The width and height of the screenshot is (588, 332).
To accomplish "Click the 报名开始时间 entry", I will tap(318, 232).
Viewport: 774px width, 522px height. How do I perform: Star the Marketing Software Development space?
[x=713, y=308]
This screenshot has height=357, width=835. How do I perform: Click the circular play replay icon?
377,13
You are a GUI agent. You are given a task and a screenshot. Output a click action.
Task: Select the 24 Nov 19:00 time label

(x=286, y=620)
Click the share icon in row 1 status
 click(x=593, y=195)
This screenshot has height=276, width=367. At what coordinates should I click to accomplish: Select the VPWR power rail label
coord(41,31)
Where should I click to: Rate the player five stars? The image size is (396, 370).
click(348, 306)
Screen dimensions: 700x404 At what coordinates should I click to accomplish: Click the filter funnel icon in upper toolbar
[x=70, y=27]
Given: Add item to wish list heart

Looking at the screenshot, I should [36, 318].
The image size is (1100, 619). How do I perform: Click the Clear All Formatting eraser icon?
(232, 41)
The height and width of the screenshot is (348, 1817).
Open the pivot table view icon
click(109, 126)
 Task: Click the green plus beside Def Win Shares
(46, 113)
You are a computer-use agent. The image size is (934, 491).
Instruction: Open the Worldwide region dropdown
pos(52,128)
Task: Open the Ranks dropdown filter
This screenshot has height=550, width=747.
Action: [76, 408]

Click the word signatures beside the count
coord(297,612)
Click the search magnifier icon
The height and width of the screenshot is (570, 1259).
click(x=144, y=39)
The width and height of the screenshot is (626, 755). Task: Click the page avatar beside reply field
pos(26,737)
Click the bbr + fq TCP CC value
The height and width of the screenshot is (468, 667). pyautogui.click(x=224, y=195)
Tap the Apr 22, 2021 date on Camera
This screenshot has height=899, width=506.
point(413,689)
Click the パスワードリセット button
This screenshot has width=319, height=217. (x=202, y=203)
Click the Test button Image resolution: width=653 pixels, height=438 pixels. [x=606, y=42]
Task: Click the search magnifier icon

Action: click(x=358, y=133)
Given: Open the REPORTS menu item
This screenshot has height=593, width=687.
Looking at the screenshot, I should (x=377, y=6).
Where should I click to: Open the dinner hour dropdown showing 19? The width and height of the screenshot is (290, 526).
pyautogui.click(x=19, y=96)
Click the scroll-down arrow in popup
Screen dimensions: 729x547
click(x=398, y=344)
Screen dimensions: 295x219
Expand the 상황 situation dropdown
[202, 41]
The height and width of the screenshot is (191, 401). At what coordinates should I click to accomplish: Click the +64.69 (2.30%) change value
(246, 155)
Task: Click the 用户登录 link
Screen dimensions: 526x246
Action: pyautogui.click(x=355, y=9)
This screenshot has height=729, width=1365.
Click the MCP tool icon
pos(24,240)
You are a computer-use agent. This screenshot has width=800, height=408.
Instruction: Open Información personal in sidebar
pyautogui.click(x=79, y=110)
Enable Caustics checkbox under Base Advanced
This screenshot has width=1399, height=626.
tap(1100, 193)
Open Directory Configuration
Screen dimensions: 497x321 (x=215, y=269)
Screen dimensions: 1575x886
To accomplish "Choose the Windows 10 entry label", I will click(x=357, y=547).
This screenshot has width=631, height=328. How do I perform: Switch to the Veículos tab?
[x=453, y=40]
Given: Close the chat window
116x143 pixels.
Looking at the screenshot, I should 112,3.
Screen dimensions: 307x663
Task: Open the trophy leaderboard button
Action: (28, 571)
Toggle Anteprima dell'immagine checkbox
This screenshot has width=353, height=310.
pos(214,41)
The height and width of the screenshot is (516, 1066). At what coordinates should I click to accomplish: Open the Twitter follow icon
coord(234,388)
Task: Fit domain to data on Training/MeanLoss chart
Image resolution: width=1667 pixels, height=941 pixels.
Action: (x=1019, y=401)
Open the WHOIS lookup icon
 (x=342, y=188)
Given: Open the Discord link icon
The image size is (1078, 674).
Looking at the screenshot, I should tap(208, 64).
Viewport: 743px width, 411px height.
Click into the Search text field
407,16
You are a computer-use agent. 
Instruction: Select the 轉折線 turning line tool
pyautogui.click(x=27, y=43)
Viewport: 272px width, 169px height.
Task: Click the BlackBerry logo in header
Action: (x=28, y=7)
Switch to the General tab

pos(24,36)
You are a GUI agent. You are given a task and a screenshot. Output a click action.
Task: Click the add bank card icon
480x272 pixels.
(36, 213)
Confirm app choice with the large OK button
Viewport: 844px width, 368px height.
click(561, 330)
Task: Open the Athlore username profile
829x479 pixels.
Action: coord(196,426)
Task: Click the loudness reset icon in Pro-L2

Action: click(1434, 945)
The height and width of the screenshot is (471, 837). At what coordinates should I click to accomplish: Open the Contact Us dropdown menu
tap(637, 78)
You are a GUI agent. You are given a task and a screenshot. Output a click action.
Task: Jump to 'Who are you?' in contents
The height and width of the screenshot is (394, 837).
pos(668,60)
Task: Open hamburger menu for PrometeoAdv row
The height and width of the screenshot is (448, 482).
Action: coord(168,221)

STATED PROBLEM – Please render the records, from their first line through the line containing "[x=713, y=308]", as a Markdown table with the columns No. and Line. Put each row number under No. and the line itself under Line, and leave out any blank lines.

TASK RESULT –
| No. | Line |
|---|---|
| 1 | The width and height of the screenshot is (588, 332). |
| 2 | To accomplish "Click the 报名开始时间 entry", I will tap(318, 232). |
| 3 | Viewport: 774px width, 522px height. How do I perform: Star the Marketing Software Development space? |
| 4 | [x=713, y=308] |